这是第一次有人这么对他。
他家里的情况很复杂,父亲有钱有权,除了他的母亲,还有十几位oga情人,他们各自生了几个孩子,他有大概一二十位兄弟姐妹,这还是明面上的,暗地里只会更多。
其中很多孩子幼年期已经在各方面显露出天赋被看好,而他先天性残疾,并且找了好几位治愈师都看不好,早早被父亲放弃。
母亲怕父亲接情人的儿女进门争家业,想再生一个,结果死在了手术台上。
他从小就是一个人,放逐在一个偌大的别墅里,有无数花钱请来的家政、保姆、司机等等走来走去,一板一眼地完成自己的任务,很少有人敢逾越做些什么。
总之从他有记忆开始,从未和别人这么亲近过,也从未被别人这么对待过。
但他细细感受了一下,并不讨厌,相反,他希望对方多停留一会儿。
他感觉很舒服。
关意不自觉朝那边的热源靠了靠,脑袋放在对方搁在枕头上的手边,轻轻蹭了蹭。
对方或许还没有睡深,无意识地反手又揉了揉,最后因为没有主人的意识驱使,松散搁置在一边。
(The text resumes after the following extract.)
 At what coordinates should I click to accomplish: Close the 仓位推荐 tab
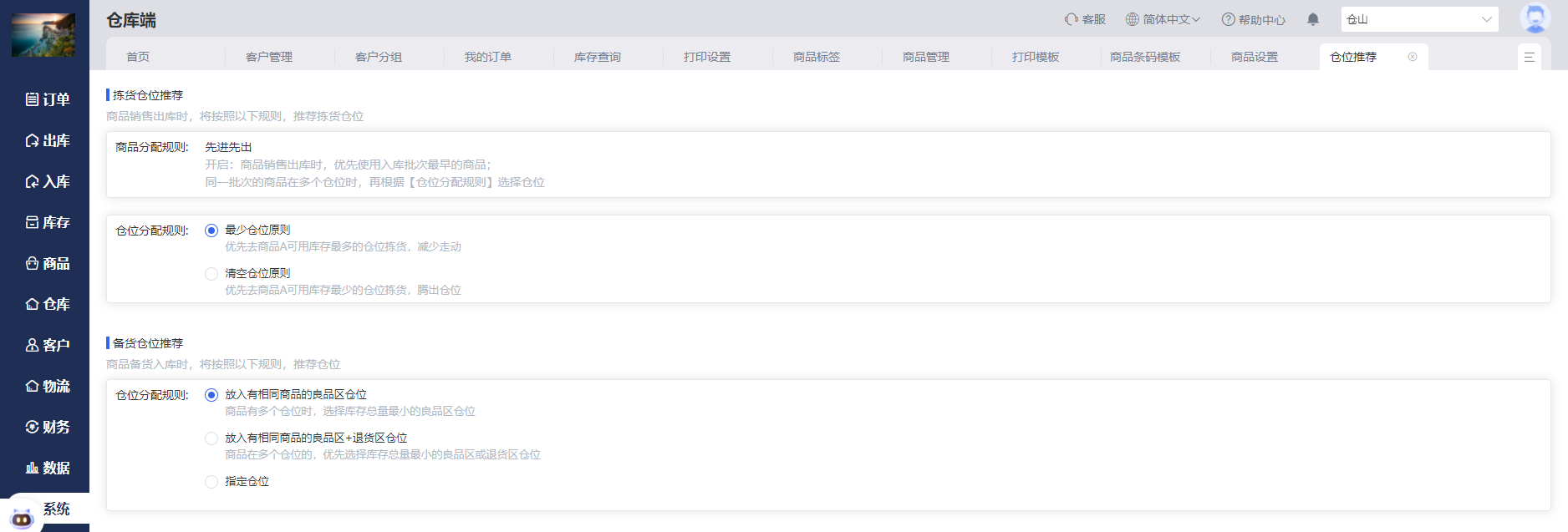pyautogui.click(x=1413, y=57)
关意又蹭了蹭,对方又一次反手揉了揉,这一次比之前时间短,也更敷衍,像是应付一个调皮的小孩。
之前苏越说起过,对方有一个弟弟,弟弟也很怕生,平时在家里应该就是这么闹她的吧,所以她熟门熟路安抚。
关意闭上眼,靠在那只手边,这一觉睡的比之前还香,深夜时,他又听到了细小的动静,这一次是从身边传来的。
关意强迫自己睁开眼,在黑暗里注视着那人爬起来,打开帐篷离开。
他也撑起自己睡的慵懒地身子,跟着闻好去,追着她的身形,看她进了一片稀松的树林里,躲在一颗树后。